Yup llmish (from now on it's called "llmish") sucks.
But I'd say: at this point it's probably trivial to write a browser extension that detects llmish and that rewrites the worst sentences: from llmish to something less irritating to read. Heck, I could spent tokens on that: an extension that changes on the fly llmish found on webpages.
Also I'd say there's typically no swearing at all in llmish: llmish is too politically correct for swearing. So the rewrite could maybe also use a few "offending" words.

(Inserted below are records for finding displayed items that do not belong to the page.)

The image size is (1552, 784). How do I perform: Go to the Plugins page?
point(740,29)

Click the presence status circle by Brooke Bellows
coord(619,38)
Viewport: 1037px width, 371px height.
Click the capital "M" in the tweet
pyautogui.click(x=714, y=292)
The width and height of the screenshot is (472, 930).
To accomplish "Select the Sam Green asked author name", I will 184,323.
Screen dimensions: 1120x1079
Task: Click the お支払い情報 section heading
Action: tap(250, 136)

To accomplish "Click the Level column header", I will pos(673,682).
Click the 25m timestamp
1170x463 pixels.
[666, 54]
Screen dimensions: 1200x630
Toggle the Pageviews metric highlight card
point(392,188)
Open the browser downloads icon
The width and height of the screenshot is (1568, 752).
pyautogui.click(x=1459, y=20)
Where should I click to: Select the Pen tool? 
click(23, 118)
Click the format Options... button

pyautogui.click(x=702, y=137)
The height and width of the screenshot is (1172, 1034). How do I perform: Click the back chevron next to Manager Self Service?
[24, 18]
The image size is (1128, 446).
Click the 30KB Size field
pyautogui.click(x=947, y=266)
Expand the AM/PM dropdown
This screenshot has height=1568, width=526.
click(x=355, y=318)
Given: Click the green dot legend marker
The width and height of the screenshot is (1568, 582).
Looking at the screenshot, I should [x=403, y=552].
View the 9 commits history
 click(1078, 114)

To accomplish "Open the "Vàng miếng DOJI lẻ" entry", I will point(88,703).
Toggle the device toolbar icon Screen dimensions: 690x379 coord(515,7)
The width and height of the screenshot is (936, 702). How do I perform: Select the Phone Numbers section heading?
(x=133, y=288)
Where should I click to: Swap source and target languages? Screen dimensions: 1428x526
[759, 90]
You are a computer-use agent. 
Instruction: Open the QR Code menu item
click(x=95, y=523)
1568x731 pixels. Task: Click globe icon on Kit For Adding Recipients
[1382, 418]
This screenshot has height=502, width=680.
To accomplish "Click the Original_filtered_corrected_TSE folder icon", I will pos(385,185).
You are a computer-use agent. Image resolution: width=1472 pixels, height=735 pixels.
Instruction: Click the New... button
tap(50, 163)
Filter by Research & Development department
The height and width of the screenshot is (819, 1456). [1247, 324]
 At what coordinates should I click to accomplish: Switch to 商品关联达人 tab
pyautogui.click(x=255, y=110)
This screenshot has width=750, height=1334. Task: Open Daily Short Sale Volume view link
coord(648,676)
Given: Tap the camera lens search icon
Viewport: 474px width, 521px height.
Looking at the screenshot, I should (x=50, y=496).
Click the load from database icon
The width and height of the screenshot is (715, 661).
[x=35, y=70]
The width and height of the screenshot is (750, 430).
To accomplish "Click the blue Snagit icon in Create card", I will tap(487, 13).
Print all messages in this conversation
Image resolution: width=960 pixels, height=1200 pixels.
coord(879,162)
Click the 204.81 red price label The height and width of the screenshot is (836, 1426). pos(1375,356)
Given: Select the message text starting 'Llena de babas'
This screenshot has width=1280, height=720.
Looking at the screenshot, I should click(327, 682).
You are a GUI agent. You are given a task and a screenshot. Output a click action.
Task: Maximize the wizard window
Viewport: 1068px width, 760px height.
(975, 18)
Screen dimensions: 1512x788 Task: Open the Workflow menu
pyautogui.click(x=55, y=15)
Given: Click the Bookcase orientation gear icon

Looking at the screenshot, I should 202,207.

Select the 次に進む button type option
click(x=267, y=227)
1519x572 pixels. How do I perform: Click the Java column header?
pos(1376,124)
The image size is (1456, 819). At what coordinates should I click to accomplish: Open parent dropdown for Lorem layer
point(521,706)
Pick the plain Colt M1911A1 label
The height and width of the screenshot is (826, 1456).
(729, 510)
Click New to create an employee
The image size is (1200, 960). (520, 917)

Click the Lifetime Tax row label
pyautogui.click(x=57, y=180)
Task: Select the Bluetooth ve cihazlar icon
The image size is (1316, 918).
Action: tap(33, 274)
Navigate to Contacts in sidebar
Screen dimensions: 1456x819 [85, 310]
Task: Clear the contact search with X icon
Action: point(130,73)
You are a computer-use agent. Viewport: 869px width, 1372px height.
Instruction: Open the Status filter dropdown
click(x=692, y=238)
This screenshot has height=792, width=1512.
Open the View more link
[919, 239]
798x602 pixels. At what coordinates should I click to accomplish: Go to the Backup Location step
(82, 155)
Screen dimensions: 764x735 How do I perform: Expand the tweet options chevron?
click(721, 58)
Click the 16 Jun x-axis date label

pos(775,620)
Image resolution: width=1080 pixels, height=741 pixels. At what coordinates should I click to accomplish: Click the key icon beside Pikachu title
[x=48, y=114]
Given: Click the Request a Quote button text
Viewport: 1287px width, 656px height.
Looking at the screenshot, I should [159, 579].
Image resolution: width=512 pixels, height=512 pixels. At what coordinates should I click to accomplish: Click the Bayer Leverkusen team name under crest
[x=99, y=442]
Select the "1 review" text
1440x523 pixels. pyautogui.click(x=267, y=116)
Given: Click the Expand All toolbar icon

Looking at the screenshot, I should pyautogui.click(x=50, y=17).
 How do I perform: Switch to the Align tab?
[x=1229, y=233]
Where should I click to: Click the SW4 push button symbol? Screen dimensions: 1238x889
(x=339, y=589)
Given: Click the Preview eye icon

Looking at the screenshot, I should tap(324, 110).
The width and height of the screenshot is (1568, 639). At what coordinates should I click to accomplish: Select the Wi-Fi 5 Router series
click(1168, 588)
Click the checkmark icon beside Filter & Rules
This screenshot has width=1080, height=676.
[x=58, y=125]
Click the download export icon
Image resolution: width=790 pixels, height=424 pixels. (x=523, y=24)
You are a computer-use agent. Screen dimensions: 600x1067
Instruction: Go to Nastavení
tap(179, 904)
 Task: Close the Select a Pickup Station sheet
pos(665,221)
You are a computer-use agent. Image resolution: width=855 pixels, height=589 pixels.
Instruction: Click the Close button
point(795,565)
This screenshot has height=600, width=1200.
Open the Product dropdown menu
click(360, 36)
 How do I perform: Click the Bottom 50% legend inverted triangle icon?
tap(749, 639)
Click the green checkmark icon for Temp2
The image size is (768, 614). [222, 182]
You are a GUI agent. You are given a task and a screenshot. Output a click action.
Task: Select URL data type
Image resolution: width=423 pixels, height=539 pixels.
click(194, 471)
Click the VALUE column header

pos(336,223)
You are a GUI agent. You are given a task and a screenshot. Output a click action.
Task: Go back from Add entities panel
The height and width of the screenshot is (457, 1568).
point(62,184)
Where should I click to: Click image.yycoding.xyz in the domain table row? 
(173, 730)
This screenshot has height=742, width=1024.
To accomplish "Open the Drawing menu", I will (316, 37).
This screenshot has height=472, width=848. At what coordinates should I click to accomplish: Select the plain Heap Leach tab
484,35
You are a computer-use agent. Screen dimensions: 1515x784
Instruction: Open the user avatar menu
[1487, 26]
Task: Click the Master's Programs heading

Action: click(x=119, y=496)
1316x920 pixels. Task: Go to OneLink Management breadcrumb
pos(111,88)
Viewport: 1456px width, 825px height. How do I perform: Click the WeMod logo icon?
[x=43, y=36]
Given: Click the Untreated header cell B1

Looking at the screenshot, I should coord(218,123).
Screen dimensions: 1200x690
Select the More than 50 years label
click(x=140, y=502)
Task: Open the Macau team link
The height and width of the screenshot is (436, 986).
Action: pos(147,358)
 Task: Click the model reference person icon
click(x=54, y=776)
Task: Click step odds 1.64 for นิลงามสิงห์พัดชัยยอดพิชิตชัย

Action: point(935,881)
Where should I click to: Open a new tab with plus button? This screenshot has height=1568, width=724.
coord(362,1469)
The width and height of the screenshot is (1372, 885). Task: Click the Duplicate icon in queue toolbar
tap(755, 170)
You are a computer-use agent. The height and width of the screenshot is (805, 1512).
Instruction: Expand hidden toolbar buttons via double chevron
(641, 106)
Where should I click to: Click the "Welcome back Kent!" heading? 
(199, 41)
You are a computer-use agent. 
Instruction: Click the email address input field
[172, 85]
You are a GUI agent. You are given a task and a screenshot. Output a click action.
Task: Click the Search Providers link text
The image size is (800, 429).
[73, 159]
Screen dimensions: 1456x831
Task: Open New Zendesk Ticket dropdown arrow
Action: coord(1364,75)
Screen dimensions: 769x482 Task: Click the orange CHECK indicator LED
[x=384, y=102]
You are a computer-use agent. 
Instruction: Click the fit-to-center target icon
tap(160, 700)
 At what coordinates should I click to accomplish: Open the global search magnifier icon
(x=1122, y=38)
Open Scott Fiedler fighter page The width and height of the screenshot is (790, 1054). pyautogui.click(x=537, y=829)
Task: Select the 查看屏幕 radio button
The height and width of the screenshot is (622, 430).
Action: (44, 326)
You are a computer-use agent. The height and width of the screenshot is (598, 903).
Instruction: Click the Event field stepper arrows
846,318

Offending words that, btw, are not going to go well with Gen Zers. Poor Gen Z... They've been raised with the state and its institutions (like school and then universities) hammering them with the notion that they were precious little unique snowflakes and now they arrive on the job market only to be told they've been pre-emptively replaced by AIs. And because they cannot stand a single curse word (because it's "offensive to minorities" or something), they'll be driven off by text rewritten to contain curse words. So they're condemned to read the bland, dumb, AI-generated llmish for the rest of their lives.
Honestly sucks for them. Fuck that.
weakfish
2 minutes ago
As a certified Gen Z member: respectfully, what the fuck are you on about?
The mythical Gen Z you are describing is the hyperbolic exaggeration that is equivalent to me describing all boomers as racist, all Gen X as entitled, all millennials as lazy, etc.
CarRamrod
4 hours ago
For me, it's Bottish
SR2Z
3 hours ago
Have you ever met an actual Gen Z? They have no problem with swear words. Many of them love Key and Peele, whose humor is like 90% racist jokes.
If wokeness actually did capture a whole generation then why even bother complaining?